**Source information**

+===+

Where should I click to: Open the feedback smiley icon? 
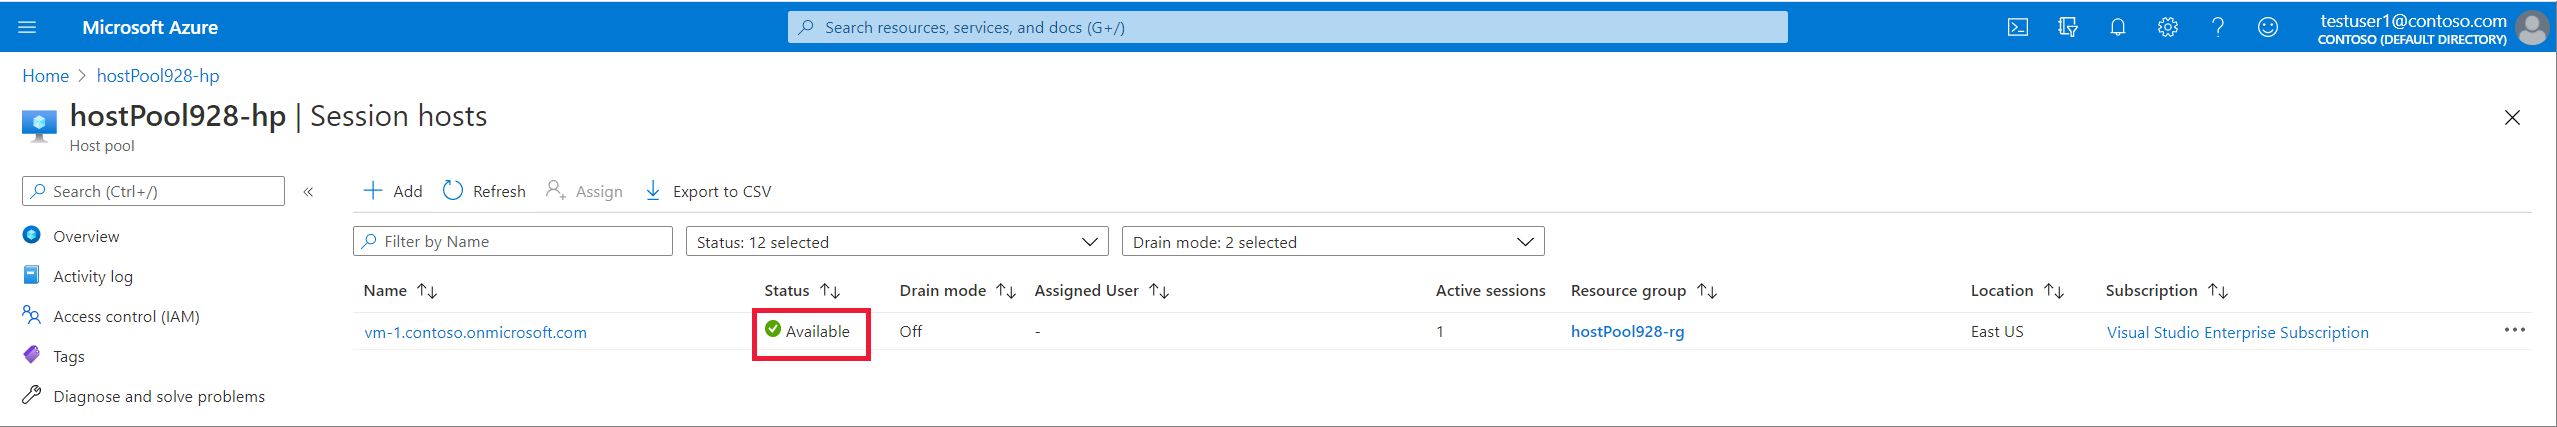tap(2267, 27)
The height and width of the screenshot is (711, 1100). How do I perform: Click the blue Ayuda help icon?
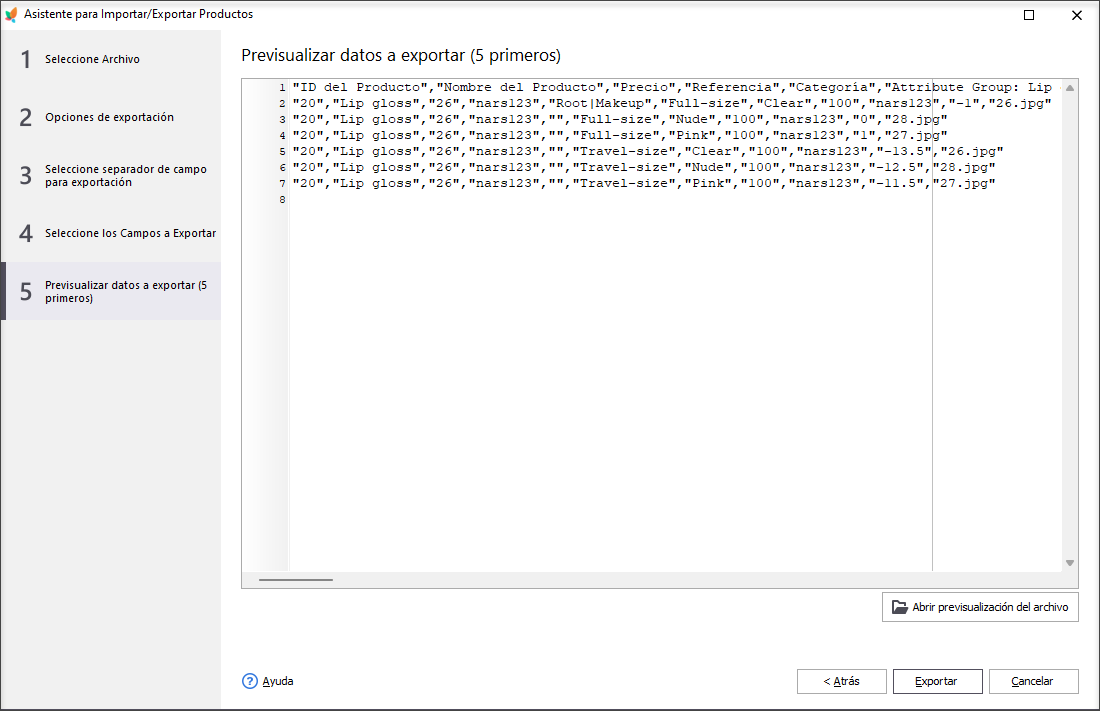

+===+

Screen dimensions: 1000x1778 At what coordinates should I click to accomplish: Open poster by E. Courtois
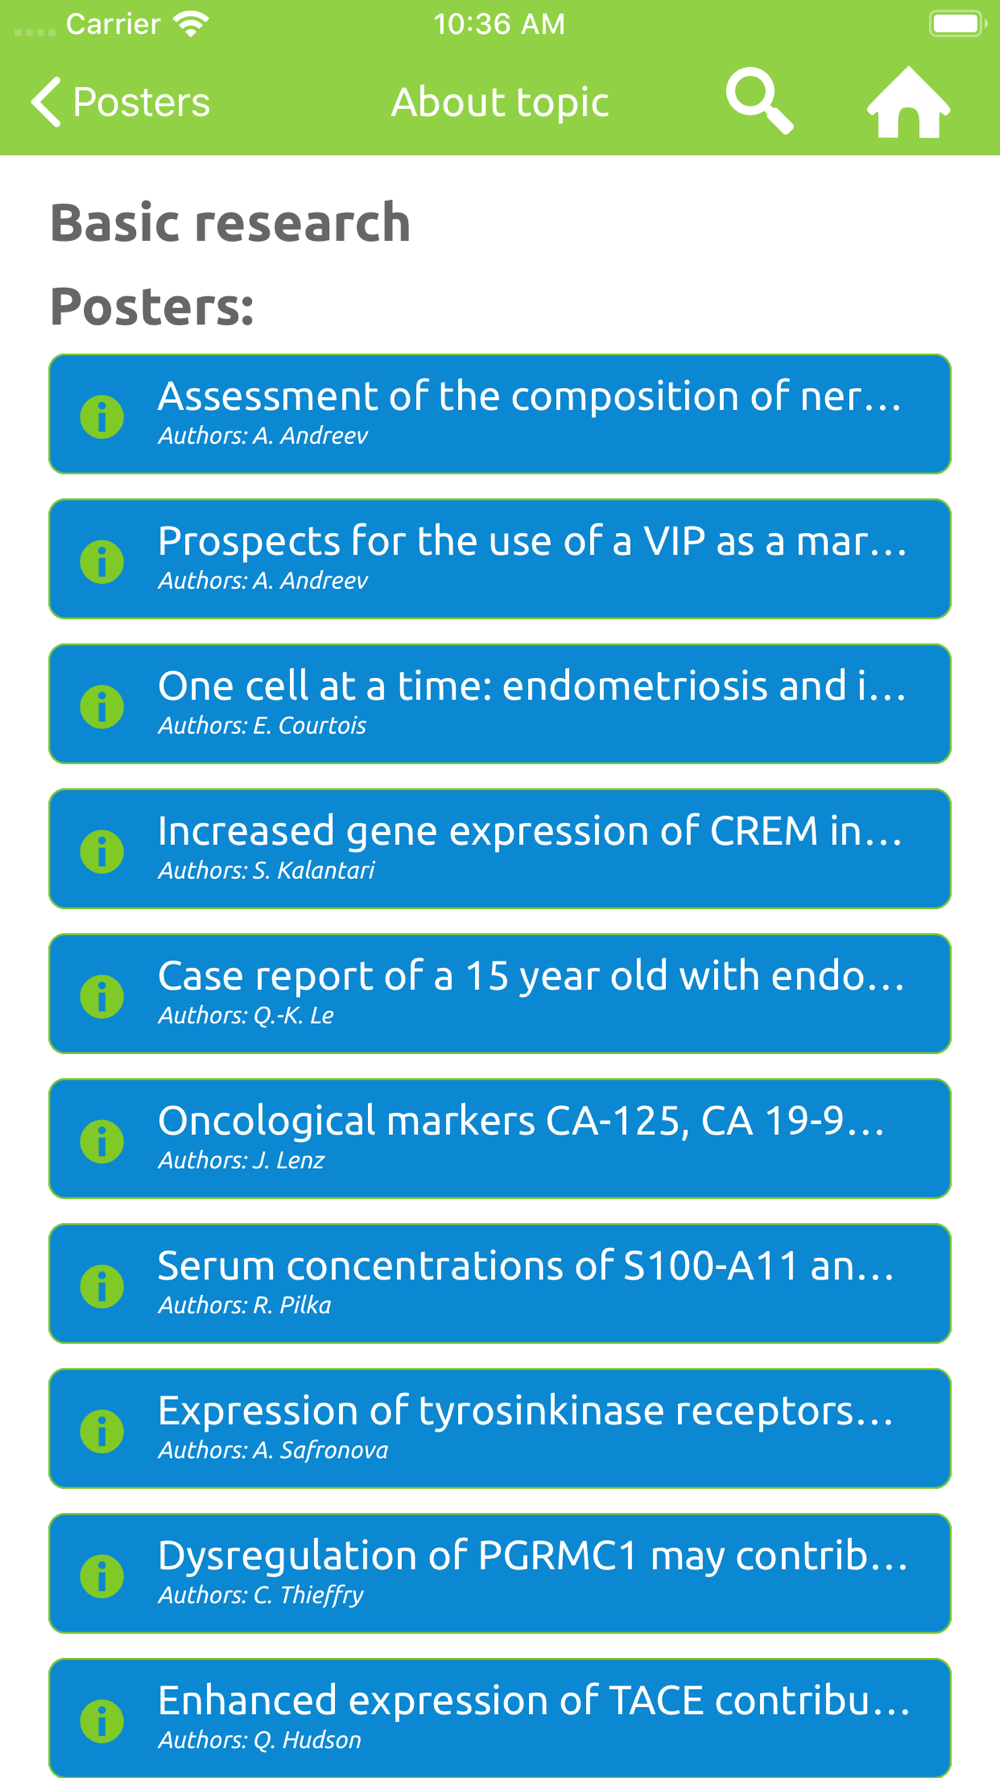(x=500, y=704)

+===+

**Your assignment**
Would you copy the lines above exactly, starting with the one that has "Where should I" and ending with the one that has "The height and", both included, without the pictures?

**Task response**
Where should I click to: Open the feedback smiley icon? 
tap(2267, 27)
The height and width of the screenshot is (711, 1100). How do I perform: Click the blue Ayuda help icon?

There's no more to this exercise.